#### STORED ROWS
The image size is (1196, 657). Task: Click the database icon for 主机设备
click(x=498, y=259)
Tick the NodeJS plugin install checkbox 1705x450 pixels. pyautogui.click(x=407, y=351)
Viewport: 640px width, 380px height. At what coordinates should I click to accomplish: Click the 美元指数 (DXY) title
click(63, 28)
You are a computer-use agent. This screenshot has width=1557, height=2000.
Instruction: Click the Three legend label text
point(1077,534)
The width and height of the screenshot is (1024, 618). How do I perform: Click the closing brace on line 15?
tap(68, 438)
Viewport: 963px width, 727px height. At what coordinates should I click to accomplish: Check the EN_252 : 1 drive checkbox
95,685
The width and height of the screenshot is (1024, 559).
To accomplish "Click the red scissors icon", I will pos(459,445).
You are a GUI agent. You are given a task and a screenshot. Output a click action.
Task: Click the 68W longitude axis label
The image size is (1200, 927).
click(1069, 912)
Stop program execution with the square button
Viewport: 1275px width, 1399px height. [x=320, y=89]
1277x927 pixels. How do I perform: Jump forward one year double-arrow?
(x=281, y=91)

#### SET PROBLEM
Present every line of the records above as a numbered list, leaving out any blank lines.

#### RESPONSE TO THE EXERCISE
1. The image size is (1196, 657). Task: Click the database icon for 主机设备
2. click(x=498, y=259)
3. Tick the NodeJS plugin install checkbox 1705x450 pixels. pyautogui.click(x=407, y=351)
4. Viewport: 640px width, 380px height. At what coordinates should I click to accomplish: Click the 美元指数 (DXY) title
5. click(63, 28)
6. You are a computer-use agent. This screenshot has width=1557, height=2000.
7. Instruction: Click the Three legend label text
8. point(1077,534)
9. The width and height of the screenshot is (1024, 618). How do I perform: Click the closing brace on line 15?
10. tap(68, 438)
11. Viewport: 963px width, 727px height. At what coordinates should I click to accomplish: Check the EN_252 : 1 drive checkbox
12. 95,685
13. The width and height of the screenshot is (1024, 559).
14. To accomplish "Click the red scissors icon", I will pos(459,445).
15. You are a GUI agent. You are given a task and a screenshot. Output a click action.
16. Task: Click the 68W longitude axis label
17. The image size is (1200, 927).
18. click(1069, 912)
19. Stop program execution with the square button
20. Viewport: 1275px width, 1399px height. [x=320, y=89]
21. 1277x927 pixels. How do I perform: Jump forward one year double-arrow?
22. (x=281, y=91)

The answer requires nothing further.